Era conosciuto come il “prete da galera”, famoso anche per la vicenda legata alla consegna dell’arsenale delle Brigate Rosse. Si terranno domani i funerali di don Luigi Melesi, il salesiano morto a Lecco all’età di 85 anni. Il rito dovrebbe svolgersi prima a Milano poi nella natìa Cortenuova dove verrà anche tumulata la salma.
“Da autentico Figlio spirituale di Don Bosco – spiega I’Agenzia Infosalesiana – non si rassegnò mai a considerare irrecuperabile neppure il peggiore dei delinquenti e in tutti cercava ‘quel punto accessibile al bene’ da cui avviare una cambiamento di rotta”.
Nato nel 1933, già durante il suo percorso formativo visse la missione salesiana tra i ragazzi del riformatorio “Ferrante Aporti” di Torino. In seguito, nel 1960, appena ordinato sacerdote lavorò per 7 anni come insegnante, educatore e catechista nel centro salesiano “San Domenico Savio” di Arese, alle porte di Milano, affidato nel 1955 ai Salesiani dopo essere stato carcere minorile dell’Associazione Nazionale Beccaria. In quel periodo conseguì anche la Laurea in Lettere. Nel 1967 condusse il primo gruppo di 25 giovani in Brasile, dando inizio, insieme a don Ugo De Censi e a don Bruno Ravasio, all’“Operazione Mato Grosso”. Quindi venne nominato Direttore della Casa Salesiana di Darfo, provincia di Brescia. Nel 1970 ritornò ad Arese come Direttore e confidente di quei ragazzi inviati al centro salesiano dai tribunali minorili di tutta Italia.
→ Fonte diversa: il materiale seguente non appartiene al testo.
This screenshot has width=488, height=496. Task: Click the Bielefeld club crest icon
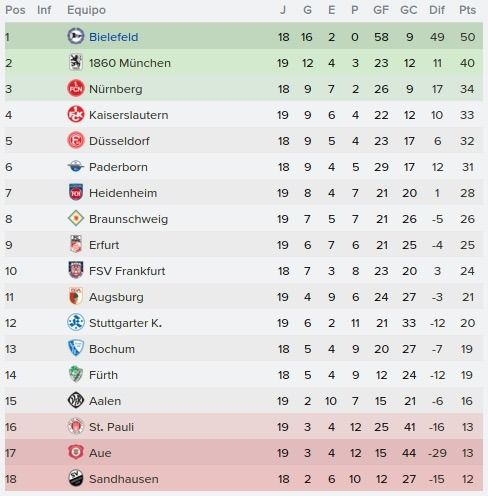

“L’esperienza di Arese vissuta con i ragazzi in difficoltà – spiega ancora InfoSalesiana – portò l’allora arcivescovo di Milano, il card. Giovanni Colombo, a richiedere la sua collaborazione come cappellano nel carcere “San Vittore” a Milano. Lì don Melesi servì per ben 30 anni, incontrando tutti i giorni detenuti di ogni razza e religione, diventando loro amico e fratello: in quel servizio dietro le sbarre conobbe terroristi, rapinatori, assassini, malavitosi, ma anche tanta gente semplice, in carcere per reati comuni. Il suo stile era quello di non mettere mai al centro il reato, ma la persona”.
La vicenda umana e pastorale di don Melesi è legata anche alla consegna delle armi, un vero e proprio arsenale, da parte dei terroristi delle “Brigate Rosse” avvenuta nell’arcivescovado di Milano il 13 giugno del 1984 nelle mani del card. Carlo Maria Martini di cui il sacerdote fu intimo collaboratore e consigliere. La decisione dei terroristi fu infatti preceduta dalla preziosa e indispensabile opera di accompagnamento e mediazione del salesiano.
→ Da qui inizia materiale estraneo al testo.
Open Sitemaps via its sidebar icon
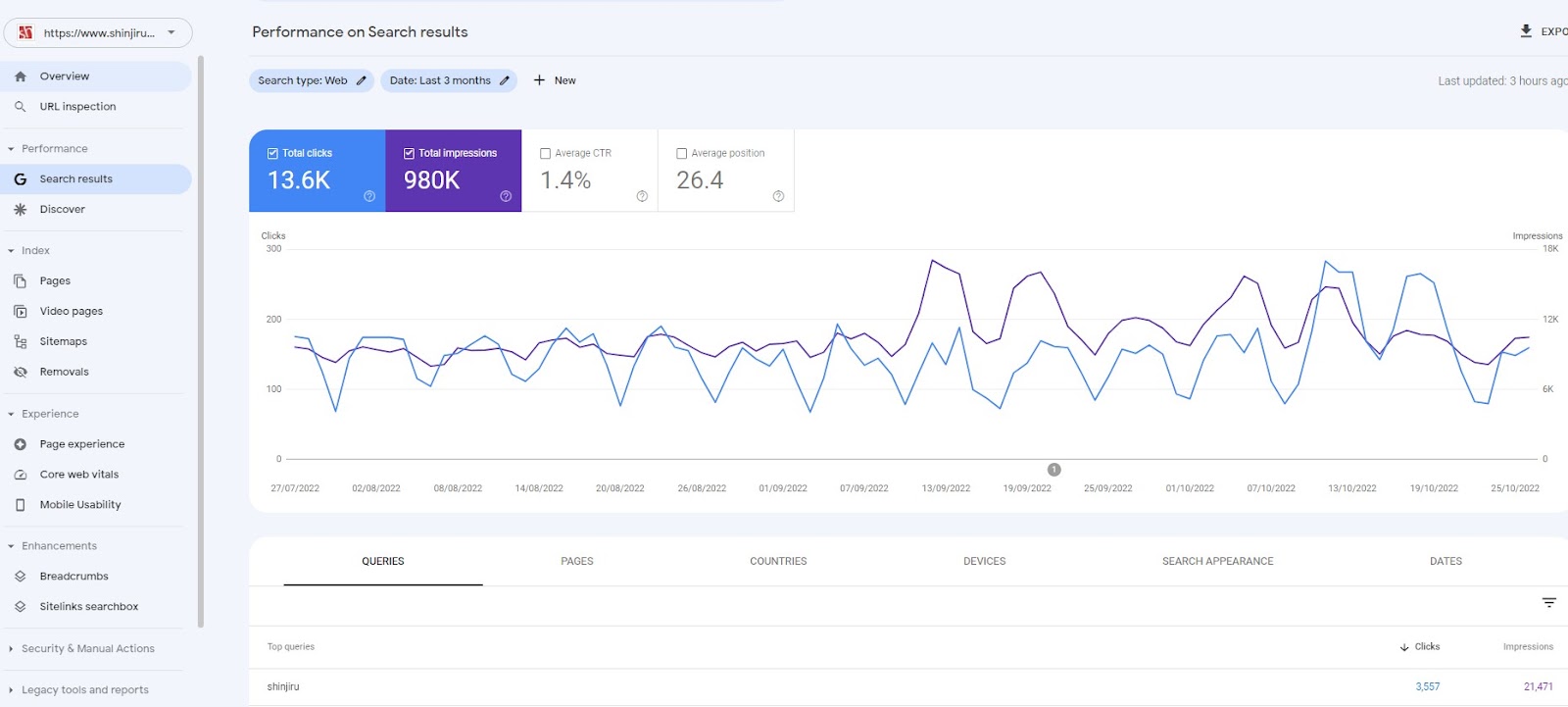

Negli ultimi anni, finché le condizioni di salute gliel’hanno permesso, ha condiviso la sua esperienza in modo sapiente ed efficace attraverso conferenze, incontri, raduni degli ex-allievi e anche attraverso varie pubblicazioni – tra cui il libro intervista “Prete da galera”, di Silvio Valota.
La sua eredità spirituale può essere racchiusa in due frasi che ne compendiano lo stile di vita e l’azione a favore dei detenuti, un’opera di misericordia che anche l’attuale Pontefice apprezza tantissimo: “Non è possibile aiutare una persona a cambiare la sua vita in meglio, se non ci si mette dalla sua parte, se non si prende a carico la sua vita e la sua storia” e “Una persona, per diventare buona, deve sentirsi amata”.